Exercise prompt
Copy out every line of the data below word for word, leaving out the pictures.

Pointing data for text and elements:
▶

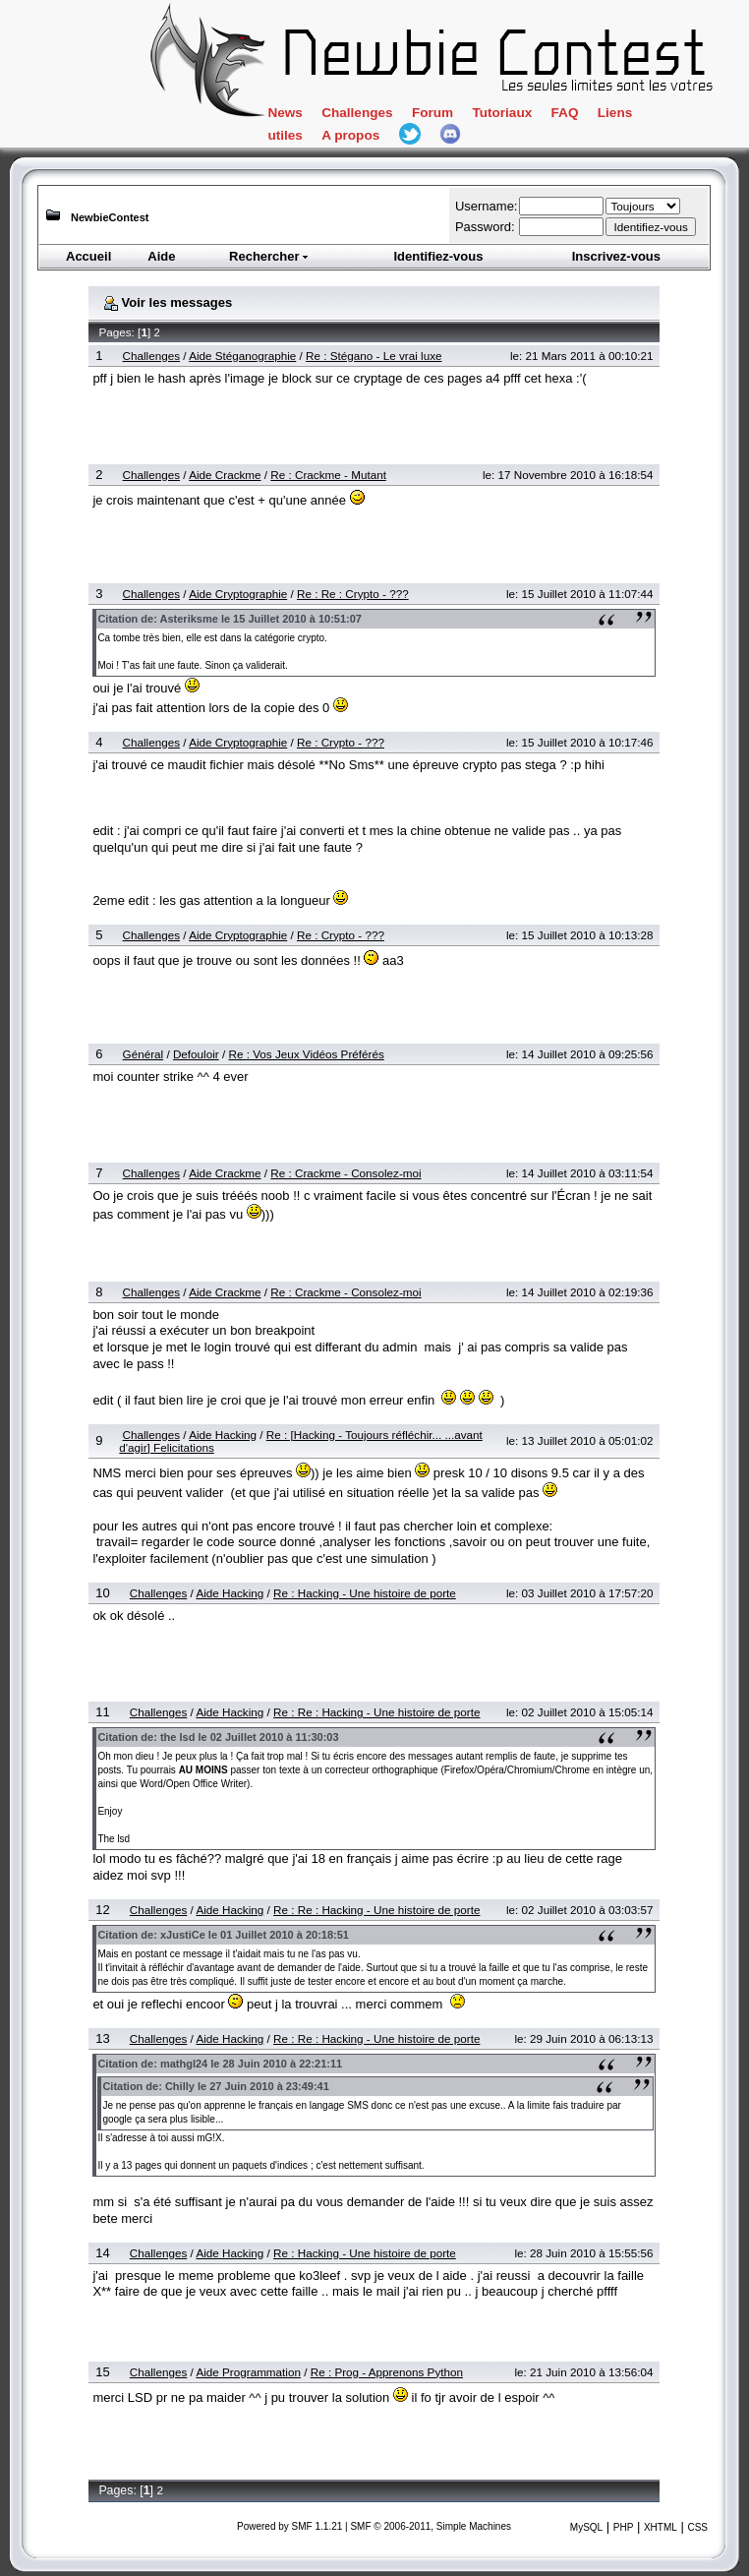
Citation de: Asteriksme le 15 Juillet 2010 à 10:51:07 (229, 619)
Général (143, 1054)
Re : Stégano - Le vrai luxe (373, 355)
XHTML (660, 2527)
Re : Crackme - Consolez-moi (345, 1173)
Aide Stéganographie (242, 355)
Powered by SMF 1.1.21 (289, 2526)
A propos (350, 135)
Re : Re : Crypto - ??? (353, 593)
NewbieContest (109, 217)
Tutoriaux (502, 112)
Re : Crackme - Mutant (328, 474)
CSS (697, 2527)
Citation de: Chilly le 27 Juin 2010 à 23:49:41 (215, 2086)
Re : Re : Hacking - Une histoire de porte (376, 1712)
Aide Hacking (223, 1434)
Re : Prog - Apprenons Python (387, 2372)
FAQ (565, 112)
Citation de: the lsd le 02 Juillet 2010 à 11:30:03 (217, 1737)
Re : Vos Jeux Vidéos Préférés (305, 1054)
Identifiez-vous (438, 256)
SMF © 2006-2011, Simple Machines (430, 2526)
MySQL (586, 2527)
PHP (623, 2527)
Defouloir (196, 1054)
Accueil (88, 256)
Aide (161, 256)
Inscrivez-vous (616, 256)
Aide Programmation (248, 2372)
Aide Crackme (224, 474)
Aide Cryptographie (238, 593)
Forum (432, 112)
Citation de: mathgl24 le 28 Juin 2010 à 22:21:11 (219, 2063)
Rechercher (269, 256)
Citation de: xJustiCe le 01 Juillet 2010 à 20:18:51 (223, 1935)
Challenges (356, 112)
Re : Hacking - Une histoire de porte (364, 1593)
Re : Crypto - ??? (340, 742)
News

◀

Answer to the problem
Citation de: Asteriksme le 15 Juillet 2010 à 10:51:07 (229, 619)
Général (143, 1054)
Re : Stégano - Le vrai luxe (373, 355)
XHTML (660, 2527)
Re : Crackme - Consolez-moi (345, 1173)
Aide Stéganographie (242, 355)
Powered by SMF 1.1.21 (289, 2526)
A propos (350, 135)
Re : Re : Crypto - ??? (353, 593)
NewbieContest (109, 217)
Tutoriaux (502, 112)
Re : Crackme - Mutant (328, 474)
CSS (697, 2527)
Citation de: Chilly le 27 Juin 2010 à 23:49:41 (215, 2086)
Re : Re : Hacking - Une histoire de porte (376, 1712)
Aide Hacking (223, 1434)
Re : Prog - Apprenons Python (387, 2372)
FAQ (565, 112)
Citation de: the lsd le 02 Juillet 2010 à 11:30:03 (217, 1737)
Re : Vos Jeux Vidéos Préférés (305, 1054)
Identifiez-vous (438, 256)
SMF © 2006-2011, Simple Machines (430, 2526)
MySQL (586, 2527)
PHP (623, 2527)
Defouloir (196, 1054)
Accueil (88, 256)
Aide (161, 256)
Inscrivez-vous (616, 256)
Aide Programmation (248, 2372)
Aide Crackme (224, 474)
Aide Cryptographie (238, 593)
Forum (432, 112)
Citation de: mathgl24 le 28 Juin 2010 à 22:21:11 (219, 2063)
Rechercher (269, 256)
Citation de: xJustiCe le 01 Juillet 2010 à 20:18:51 (223, 1935)
Challenges (356, 112)
Re : Hacking - Une histoire de porte (364, 1593)
Re : Crypto - ??? (340, 742)
News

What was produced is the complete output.